Sua interpretação cheia de nuances é achado precioso, ainda mais valorizado pela costumeira ausência de bons papéis femininos no cinema. Por vezes apontada como confusa e insegura, na verdade sua composição joga com contradições complexas que tornam sempre mais rico um personagem de dimensões míticas dramáticas. Tédio e medo, desejo e escárnio, raiva e humildade, vários são os terrenos emocionais que Helena consegue imprimir com vigor e intensidade. Antes de comunicar a emoção superficial de uma cena com Lago, interessou mais à Ignez penetrar em lugares emocionais com matizes múltiplas. As variações sutis numa mesma cena são um mérito por si só e se afastam do caminho mais fácil, mais tranquilo da comunicação direta que acontece geralmente través de uma única emoção básica e forte, cristalinamente expressiva. Seu desespero com a relutância do padre em aceitar a união é um dos pontos altos do filme em que a fotografia e a atuação complementam-se em construção sensorial magnética. Por estes e outros motivos a personagem da moça por vezes parece ser a mais bem construída e interessante de todo o filme; gravitando em seu entorno tudo acontece e muitas vezes sendo ela o vetor da ação.

No papel de antagonista principal Mário Lago encarna a elite branca, tacanha e mesquinha que vampiriza a cidade e, principalmente, a juventude e a beleza da moça. O que seu perfil tem de lugar-comum pode ser lido como representante humano do superego ou arquétipo do poder, associado à velhice opulenta. Não por acaso a imagem cristalizada no imaginário dos cristãos sobre Deus é o deus de Michelangelo com aspecto de velho de cabelos brancos.
-------------------------
■ PERGUNTAS A RESPONDER
a. Transcreva do trecho da página a passagem que começa nas palavras "No papel de" e termina depois de "de cabelos brancos.".
b. Liste os terrenos emocionais que, segundo o trecho da página, Helena consegue imprimir com vigor e intensidade.

■ CONJUNTO DE DADOS
-------------------------
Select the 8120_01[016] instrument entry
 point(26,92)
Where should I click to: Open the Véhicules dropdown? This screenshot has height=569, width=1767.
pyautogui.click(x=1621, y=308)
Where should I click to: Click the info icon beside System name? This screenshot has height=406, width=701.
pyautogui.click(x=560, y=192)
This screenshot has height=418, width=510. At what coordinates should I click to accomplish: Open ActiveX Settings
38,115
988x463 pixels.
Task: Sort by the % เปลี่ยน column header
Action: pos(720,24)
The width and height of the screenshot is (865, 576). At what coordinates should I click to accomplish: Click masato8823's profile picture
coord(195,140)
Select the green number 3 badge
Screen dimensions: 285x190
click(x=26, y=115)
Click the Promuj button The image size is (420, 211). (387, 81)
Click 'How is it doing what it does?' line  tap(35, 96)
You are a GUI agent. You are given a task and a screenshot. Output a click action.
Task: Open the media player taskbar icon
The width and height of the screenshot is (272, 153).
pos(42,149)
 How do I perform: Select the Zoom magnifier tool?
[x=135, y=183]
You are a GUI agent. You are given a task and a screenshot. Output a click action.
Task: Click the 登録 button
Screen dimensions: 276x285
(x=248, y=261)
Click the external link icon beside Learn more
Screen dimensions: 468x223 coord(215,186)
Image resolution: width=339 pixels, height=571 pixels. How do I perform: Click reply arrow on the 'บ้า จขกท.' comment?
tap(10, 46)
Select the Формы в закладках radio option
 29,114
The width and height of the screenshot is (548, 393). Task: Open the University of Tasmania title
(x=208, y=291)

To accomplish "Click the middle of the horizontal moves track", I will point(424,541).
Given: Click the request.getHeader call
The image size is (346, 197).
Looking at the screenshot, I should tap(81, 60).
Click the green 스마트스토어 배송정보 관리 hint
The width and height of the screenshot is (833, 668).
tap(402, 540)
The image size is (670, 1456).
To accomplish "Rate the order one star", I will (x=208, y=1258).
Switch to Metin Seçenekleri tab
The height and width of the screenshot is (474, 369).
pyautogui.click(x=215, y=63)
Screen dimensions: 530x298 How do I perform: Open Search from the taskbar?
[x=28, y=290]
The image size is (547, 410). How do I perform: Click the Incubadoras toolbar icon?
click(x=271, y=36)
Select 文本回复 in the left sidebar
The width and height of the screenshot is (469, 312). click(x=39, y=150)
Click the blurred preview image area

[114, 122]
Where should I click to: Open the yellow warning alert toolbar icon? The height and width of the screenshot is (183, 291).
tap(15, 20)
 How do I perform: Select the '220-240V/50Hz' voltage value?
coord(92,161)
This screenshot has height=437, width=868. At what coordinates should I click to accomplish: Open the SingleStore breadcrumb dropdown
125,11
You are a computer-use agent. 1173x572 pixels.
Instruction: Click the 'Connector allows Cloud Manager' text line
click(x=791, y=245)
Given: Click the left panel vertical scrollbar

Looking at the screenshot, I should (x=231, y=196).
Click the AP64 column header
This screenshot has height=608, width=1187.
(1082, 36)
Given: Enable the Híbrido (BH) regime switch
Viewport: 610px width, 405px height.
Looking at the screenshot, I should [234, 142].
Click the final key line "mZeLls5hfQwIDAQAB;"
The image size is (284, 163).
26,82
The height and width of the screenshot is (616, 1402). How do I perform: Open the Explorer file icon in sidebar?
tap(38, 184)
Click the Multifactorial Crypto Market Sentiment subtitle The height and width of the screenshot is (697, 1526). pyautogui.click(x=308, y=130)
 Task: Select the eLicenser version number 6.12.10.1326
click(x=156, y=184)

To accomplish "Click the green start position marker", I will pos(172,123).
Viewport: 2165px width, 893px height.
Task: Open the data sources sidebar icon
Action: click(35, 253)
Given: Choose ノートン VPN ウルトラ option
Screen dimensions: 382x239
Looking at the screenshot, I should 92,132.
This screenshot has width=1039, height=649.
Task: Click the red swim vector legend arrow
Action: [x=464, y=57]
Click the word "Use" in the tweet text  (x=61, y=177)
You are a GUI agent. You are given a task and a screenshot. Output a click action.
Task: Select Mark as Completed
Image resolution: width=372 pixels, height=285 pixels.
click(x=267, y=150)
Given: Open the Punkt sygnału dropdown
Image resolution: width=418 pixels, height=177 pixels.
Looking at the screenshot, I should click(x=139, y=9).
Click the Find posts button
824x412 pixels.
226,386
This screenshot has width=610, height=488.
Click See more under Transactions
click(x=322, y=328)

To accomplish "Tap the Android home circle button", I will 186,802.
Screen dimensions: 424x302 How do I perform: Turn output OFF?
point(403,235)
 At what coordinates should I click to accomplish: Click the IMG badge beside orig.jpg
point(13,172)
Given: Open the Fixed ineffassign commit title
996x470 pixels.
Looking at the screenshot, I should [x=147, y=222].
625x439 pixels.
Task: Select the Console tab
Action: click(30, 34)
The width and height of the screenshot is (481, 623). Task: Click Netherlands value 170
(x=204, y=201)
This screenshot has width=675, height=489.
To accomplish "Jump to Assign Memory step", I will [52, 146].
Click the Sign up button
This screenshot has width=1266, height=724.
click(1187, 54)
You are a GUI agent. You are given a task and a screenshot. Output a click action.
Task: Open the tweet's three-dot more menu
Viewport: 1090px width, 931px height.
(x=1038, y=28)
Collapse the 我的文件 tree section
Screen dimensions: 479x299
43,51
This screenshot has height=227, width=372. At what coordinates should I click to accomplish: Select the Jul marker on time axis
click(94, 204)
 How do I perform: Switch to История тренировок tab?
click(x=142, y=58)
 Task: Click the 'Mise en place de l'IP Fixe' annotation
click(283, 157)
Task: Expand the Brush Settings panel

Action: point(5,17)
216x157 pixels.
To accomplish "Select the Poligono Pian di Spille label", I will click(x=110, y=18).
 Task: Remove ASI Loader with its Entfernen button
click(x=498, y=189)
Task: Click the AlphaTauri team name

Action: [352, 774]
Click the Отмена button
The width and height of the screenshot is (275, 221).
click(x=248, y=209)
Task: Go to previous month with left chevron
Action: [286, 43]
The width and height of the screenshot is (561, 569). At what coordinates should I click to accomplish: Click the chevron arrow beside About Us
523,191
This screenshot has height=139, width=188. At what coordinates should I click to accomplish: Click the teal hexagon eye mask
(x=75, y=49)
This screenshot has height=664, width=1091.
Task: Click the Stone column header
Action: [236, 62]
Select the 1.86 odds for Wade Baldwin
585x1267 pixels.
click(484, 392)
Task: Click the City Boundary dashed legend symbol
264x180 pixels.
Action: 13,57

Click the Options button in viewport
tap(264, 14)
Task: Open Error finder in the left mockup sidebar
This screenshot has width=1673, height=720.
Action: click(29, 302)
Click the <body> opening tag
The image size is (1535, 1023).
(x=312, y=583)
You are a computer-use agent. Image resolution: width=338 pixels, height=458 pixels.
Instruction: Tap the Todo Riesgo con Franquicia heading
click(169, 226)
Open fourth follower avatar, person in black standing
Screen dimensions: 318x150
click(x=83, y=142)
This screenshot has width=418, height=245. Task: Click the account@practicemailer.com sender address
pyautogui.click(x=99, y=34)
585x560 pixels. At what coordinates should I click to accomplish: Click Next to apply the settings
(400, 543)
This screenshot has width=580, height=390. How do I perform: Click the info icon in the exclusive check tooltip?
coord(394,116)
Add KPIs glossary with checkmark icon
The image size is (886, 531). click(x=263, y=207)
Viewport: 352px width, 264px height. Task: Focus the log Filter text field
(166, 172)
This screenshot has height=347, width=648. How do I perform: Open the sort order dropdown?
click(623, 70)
-------------------------
■ RESPOSTAS
a.
No papel de antagonista principal Mário Lago encarna a elite branca, tacanha e mesquinha que vampiriza a cidade e, principalmente, a juventude e a beleza da moça. O que seu perfil tem de lugar-comum pode ser lido como representante humano do superego ou arquétipo do poder, associado à velhice opulenta. Não por acaso a imagem cristalizada no imaginário dos cristãos sobre Deus é o deus de Michelangelo com aspecto de velho de cabelos brancos.

b.
- Tédio
- Medo
- Desejo
- Escárnio
- Raiva
- Humildade